Recently, I wrote about the Big Three Auto companies and how they need to change, and change their product lines if they wanted to stay “big”.   Since those columns there has been even more evidence that these companies are struggling to keep up with current realities.  Additional plants have closed, the production of trucks has been dramatically lowered, the projected number of vehicles to be sold this year has been lowered and now Chrysler has gotten out of the leasing business because the resale value of the big vehicles leased has plummeted.

Earlier in the year I wrote several columns about Brazil and how it will be one of the countries leading the world with economic growth, vision and innovation.  It is a country that leads the world in smart use of ethanol.  It is a country that has a sustained rate of economic growth and a country that seems to be finally realizing its potential as being the country of the future.

A good friend sent me a video about a Ford plant in Brazil that shows what the new and future auto manufacturing plants of the world can and will look like.  It is interesting that this Ford plant is in Brazil and not in the U.S.    Brazil is in the stage of becoming a new model country for manufacturing while the U.S. is stuck in institutional constructs of the last century.  The good news is that Ford has found a new way to manufacture cars.  The bad news is that it has to do it outside the U.S. at least for now.  Unions, politicians and auto executives must all realize that in order to embrace the future, in order to survive and thrive in the Shift Age, they must all let go of holding on to the way things used to be.  We can’t lament the ‘used to be’, we must embrace the future.
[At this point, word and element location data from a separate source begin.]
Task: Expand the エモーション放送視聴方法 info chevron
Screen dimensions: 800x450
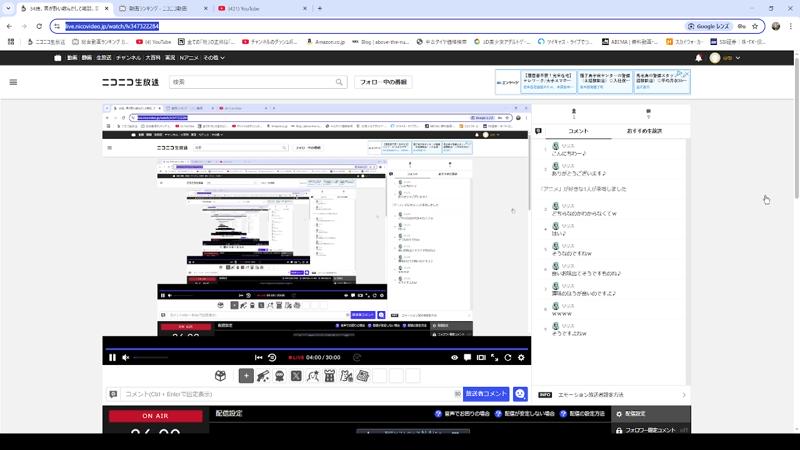Action: [684, 395]
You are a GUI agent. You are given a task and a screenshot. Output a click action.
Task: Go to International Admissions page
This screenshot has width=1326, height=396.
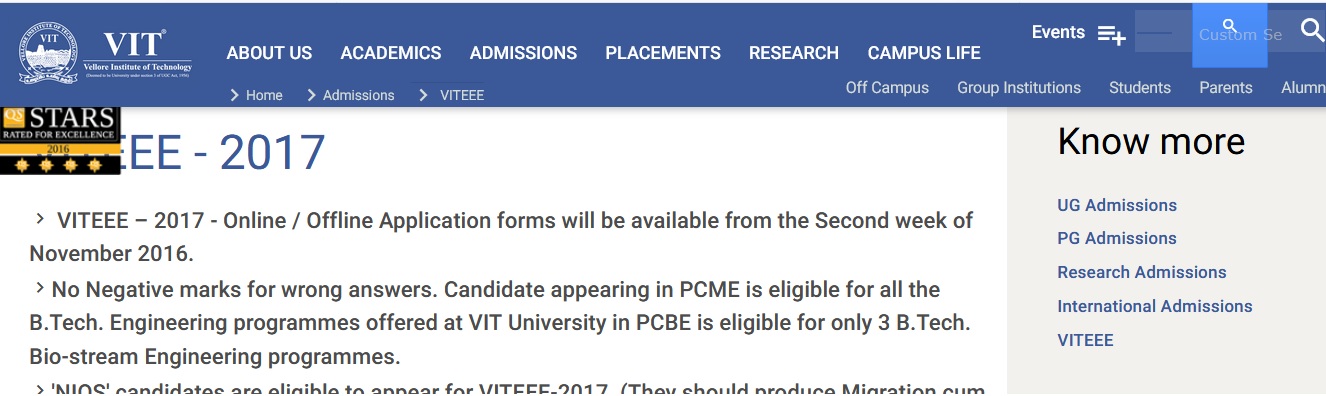click(x=1155, y=306)
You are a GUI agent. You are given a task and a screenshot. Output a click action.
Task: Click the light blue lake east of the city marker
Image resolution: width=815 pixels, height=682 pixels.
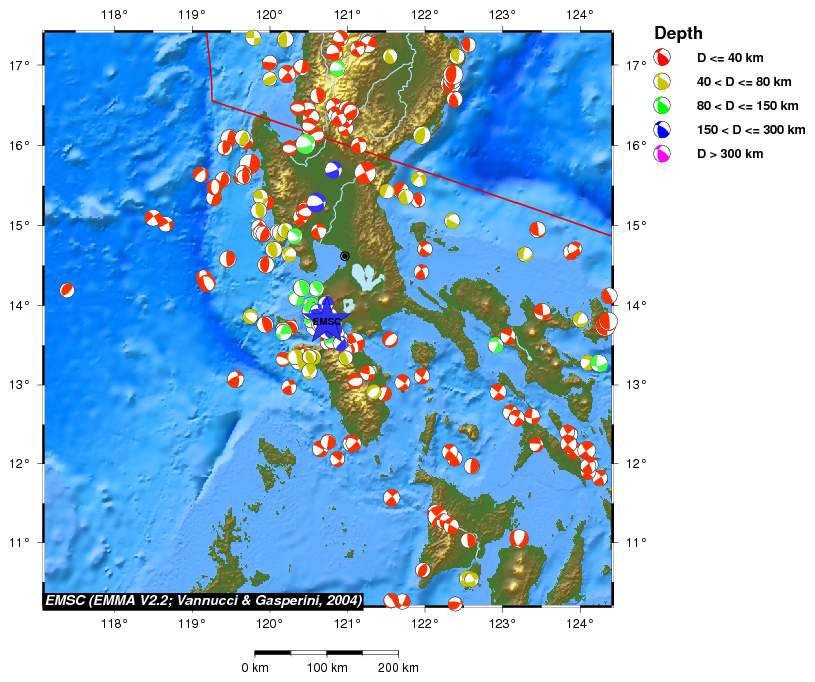click(x=374, y=275)
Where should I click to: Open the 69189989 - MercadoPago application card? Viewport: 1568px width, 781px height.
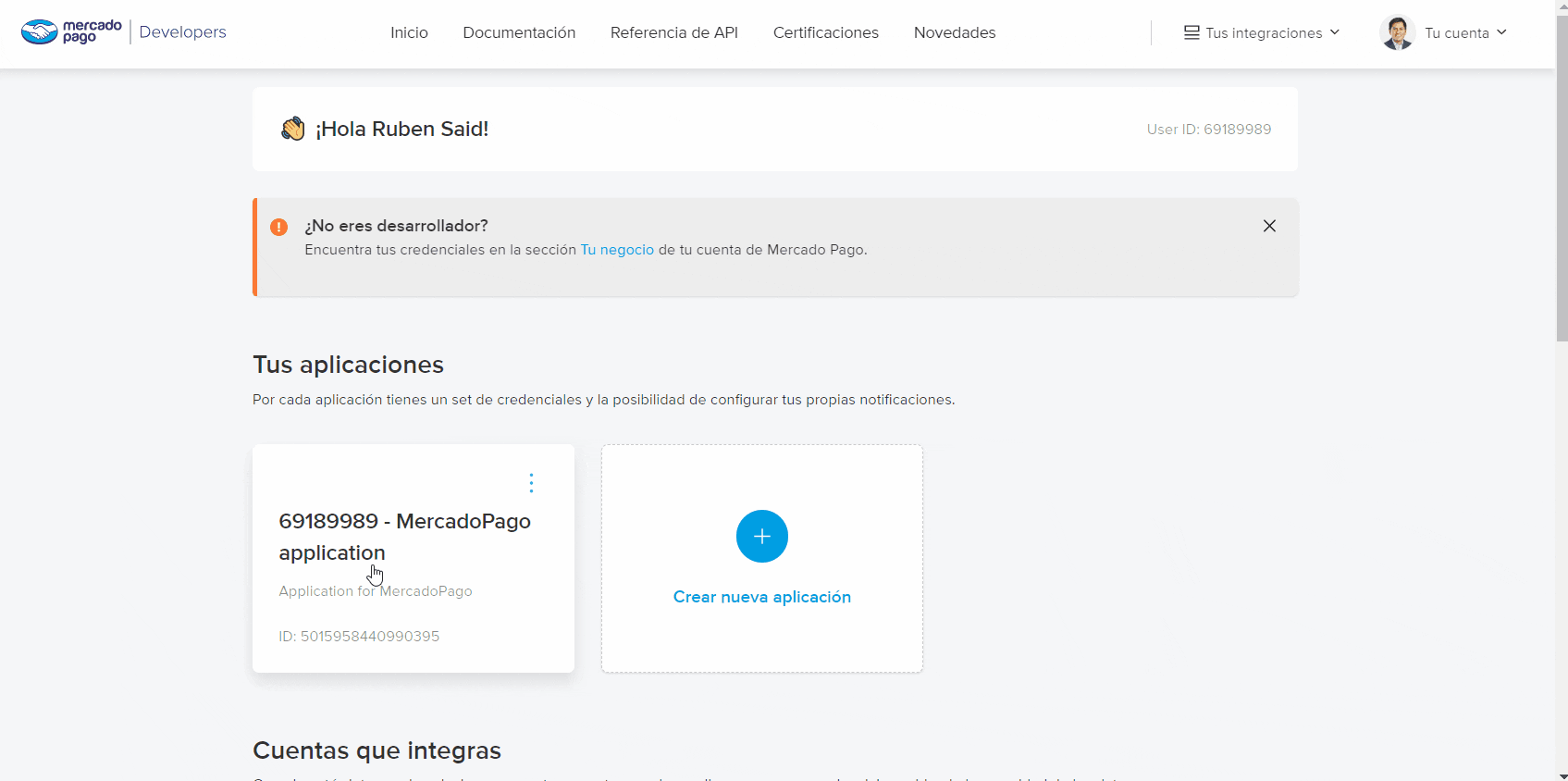point(404,537)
Here is the video, courtesy of the Detroit News:  http://info.detnews.com/video/index.cfm?id=1189

When I was driving the roads in Brazil earlier this year, I had been struck by the number of cars on the road with the Ford name.  I now know the reason why.

4 Responses to “The Future of Detroit Can Be Seen in Brazil”

  1. Steven Earl Salmony Says:

    The Wreck of the Old 97 in 2008?

    Dear Wayne,

    You report,
    “Vaclav Havel never did choose to stand up and pull the ’stop’ cord on the train!”

    But, Wayne, the colossal train is adding cars and accelerating its speed as it proceeds down the track. There is no engineer on the train. Everyone has gone below to stoke the furnace so that the train goes faster and faster. Where it will stop, or how, nobody knows. Conventional wisdom indicates the track is clear ahead and without an endpoint. Widely shared and consensually validated thinking assures everyone on board this train that we can add more and more cars to the train and continuously stoke its furnace with fossil fuels so that the train can keep going at an increasing speed as long as we have fuel to keep the train going. There are no limits to the speed the train can achieve, no limits to the number of cars the engine can pull, and no end to the railroad track. Everything is going as planned and will continue without interruption indefinitely.

    Wayne, if this train is a metaphor for the ever manmade global political economy, could you help us understand how magical thinking, arrogance, pyramid-type schemes and greed are governing the seemingly endless growth of the global economy and how the unbridled increase of the leviathan-like global economy cannot be sustained much longer by a relatively small, evidently finite, noticeably frangible planet with the size and make-up of Earth?

    And what of the ’stop’ cord on the train, Wayne? I can see it, but cannot yet see how pulling it will do any good because there is no engineer in control. Do you think Vaclav Havel could see that the engine room must have been empty for a long time?
    Sincerely,

    Steve

    Steven Earl Salmony
    AWAREness Campaign on The Human Population, established 2001

  2. jiimiona Says:

    Very nice.

  3. jiimiona Says:

    Viva La Evolucion ;)

  4. Nicole Tedesco Says:

    The reason the automobile manufacturing is taking place in Brazil (amongst other non-US locations) is because manufacturing labor is cheaper there. The problem the Brazilians have in the long run is that the cost of manufacturing labor will continue to fall in the long run due to the pressure of automation, so much so that even the Brazilian economy will not be able to sustain it. Unfortunately to see the future of Brazilian automobile manufacturing one should actually drive the streets of Detroit and look at the abandoned infrastructure as well the depressed population who continues to live there. The future of Brazil is actually on the streets of Detroit.